Most tasks submitted are stuck in the "in progress" state

Document ID : KB000030193
Last Modified Date : 14/02/2018
Show Technical Document Details

Problem description

Almost all tasks submitted through the GUI are stuck "in progress", irrespective of whether the server is restarted

The server.log in the ENTM is showing the following errors

2014-06-26 00:18:00,553 ERROR [org.quartz.impl.jdbcjobstore.JobStoreTX] MisfireHandler: Error handling misfires: Couldn't store trigger: ORA-01438: value larger than specified precision allowed for this column org.quartz.JobPersistenceException: Couldn't store trigger: ORA-01438: value larger than specified precision allowed for this column [See nested exception: org.quartz.JobPersistenceException: Couldn't store trigger: ORA-01438: value larger than specified precision allowed for this column[See nested exception: java.sql.SQLException: ORA-01438: value larger than specified precision allowed for this column]] at
org.quartz.impl.jdbcjobstore.JobStoreTX.doRecoverMisfires(JobStoreTX.java:1354) at org.quartz.impl.jdbcjobstore.JobStoreSupport$MisfireHandler.manage(JobStoreS
upport.java:2449) at org.quartz.impl.jdbcjobstore.JobStoreSupport$MisfireHandler.run(JobStoreSupport.java:2468)
* Nested Exception (Underlying Cause) ---------------org.quartz.JobPersistenceException: Couldn't store trigger: ORA-01438: value larger than specified precision allowed for this column [See nested exception: java.sql.SQLException: ORA-01438: value larger than specified precision allowed for this column]

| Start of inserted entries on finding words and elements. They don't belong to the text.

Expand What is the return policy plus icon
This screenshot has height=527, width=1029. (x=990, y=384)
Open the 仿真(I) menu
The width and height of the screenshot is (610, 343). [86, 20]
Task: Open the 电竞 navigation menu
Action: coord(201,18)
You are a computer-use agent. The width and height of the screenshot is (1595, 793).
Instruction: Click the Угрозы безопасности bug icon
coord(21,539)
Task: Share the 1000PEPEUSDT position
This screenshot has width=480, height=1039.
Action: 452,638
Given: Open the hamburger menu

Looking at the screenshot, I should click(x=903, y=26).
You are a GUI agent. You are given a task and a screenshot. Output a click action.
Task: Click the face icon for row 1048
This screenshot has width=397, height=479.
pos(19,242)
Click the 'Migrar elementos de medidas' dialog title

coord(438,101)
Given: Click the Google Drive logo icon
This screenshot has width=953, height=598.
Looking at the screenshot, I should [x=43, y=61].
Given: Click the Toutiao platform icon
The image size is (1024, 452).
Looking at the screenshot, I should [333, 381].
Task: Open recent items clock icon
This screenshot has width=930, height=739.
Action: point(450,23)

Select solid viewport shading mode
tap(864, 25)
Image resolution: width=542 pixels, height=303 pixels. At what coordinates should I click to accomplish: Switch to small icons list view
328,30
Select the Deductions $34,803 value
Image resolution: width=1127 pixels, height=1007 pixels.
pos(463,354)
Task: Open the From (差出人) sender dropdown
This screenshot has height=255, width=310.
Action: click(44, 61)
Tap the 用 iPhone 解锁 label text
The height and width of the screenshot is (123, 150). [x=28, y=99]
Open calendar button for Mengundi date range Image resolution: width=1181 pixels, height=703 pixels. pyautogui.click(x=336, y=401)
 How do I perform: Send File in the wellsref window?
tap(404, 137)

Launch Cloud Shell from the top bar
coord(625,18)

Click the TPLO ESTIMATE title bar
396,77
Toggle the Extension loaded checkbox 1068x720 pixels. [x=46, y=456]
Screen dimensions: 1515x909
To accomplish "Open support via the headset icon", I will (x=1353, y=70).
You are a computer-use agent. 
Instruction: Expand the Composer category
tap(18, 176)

 2014-06-26 14:18:04,123 ERROR [ims.llsdk.role.az.search] isUserMatchForDirectoryRule for user "CN=etrustadmu,OU=UnixGroups,OU=UNIX,DC=dmz,DC=prd" and rule "<MemberRule><Group name="CN=etrustadmview,OU=UnixGroups,OU=UNIX,DC=dmz,DC=prd"/></MemberRule>" throws error: [facility=4 severity=3 reason=0 status=6 message=Unrecognized command]
2014-06-26 14:18:04,124 ERROR [ims.llsdk.role.az.search] [facility=4 severity=3 reason=0 status=6 message=Unrecognized command] at com.netegrity.llsdk6.imsimpl.directory.jndi.JndiSearcher.isUserInGroups(Jndi Searcher.java:1722)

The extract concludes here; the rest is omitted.